- [YOUR ASSIGNMENT]:
Retype, exactly and only, each line from the one containing "Viewport: 840px width, 468px" to the end of the records below.

- [MATERIAL PROVIDED]:
-------------------------
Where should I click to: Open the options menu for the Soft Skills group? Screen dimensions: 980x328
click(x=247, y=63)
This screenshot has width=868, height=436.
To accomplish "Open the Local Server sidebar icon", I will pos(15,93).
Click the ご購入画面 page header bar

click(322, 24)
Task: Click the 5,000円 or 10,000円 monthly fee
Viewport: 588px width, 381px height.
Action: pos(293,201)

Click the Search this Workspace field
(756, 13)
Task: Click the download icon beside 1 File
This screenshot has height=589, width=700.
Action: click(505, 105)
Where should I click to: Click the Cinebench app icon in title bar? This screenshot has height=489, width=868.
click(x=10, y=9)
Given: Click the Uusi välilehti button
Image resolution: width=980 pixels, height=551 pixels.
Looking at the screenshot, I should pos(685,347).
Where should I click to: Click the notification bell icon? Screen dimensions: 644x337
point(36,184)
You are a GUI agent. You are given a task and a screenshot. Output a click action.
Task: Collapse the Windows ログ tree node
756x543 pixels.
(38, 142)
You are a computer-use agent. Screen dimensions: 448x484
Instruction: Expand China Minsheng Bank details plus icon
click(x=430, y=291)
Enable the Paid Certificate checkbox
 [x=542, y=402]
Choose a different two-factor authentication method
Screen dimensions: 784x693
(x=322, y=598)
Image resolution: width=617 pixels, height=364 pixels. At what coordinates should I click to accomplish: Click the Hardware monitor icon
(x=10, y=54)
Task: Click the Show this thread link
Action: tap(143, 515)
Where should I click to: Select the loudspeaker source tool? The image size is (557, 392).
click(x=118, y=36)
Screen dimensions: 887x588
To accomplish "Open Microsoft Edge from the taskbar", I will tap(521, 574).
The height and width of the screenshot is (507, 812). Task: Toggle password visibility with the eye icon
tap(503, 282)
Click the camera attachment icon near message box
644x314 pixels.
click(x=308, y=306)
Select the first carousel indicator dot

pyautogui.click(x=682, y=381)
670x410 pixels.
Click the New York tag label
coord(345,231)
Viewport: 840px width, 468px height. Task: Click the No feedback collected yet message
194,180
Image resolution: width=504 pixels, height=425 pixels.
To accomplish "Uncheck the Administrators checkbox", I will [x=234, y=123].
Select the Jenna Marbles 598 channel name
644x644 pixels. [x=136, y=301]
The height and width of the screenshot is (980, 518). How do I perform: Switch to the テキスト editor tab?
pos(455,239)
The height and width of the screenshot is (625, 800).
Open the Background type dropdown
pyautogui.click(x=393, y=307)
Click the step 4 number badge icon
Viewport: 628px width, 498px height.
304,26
-------------------------
- [EXPECTED ANSWER]:
Viewport: 840px width, 468px height. Task: Click the No feedback collected yet message
194,180
Image resolution: width=504 pixels, height=425 pixels.
To accomplish "Uncheck the Administrators checkbox", I will [x=234, y=123].
Select the Jenna Marbles 598 channel name
644x644 pixels. [x=136, y=301]
The height and width of the screenshot is (980, 518). How do I perform: Switch to the テキスト editor tab?
pos(455,239)
The height and width of the screenshot is (625, 800).
Open the Background type dropdown
pyautogui.click(x=393, y=307)
Click the step 4 number badge icon
Viewport: 628px width, 498px height.
304,26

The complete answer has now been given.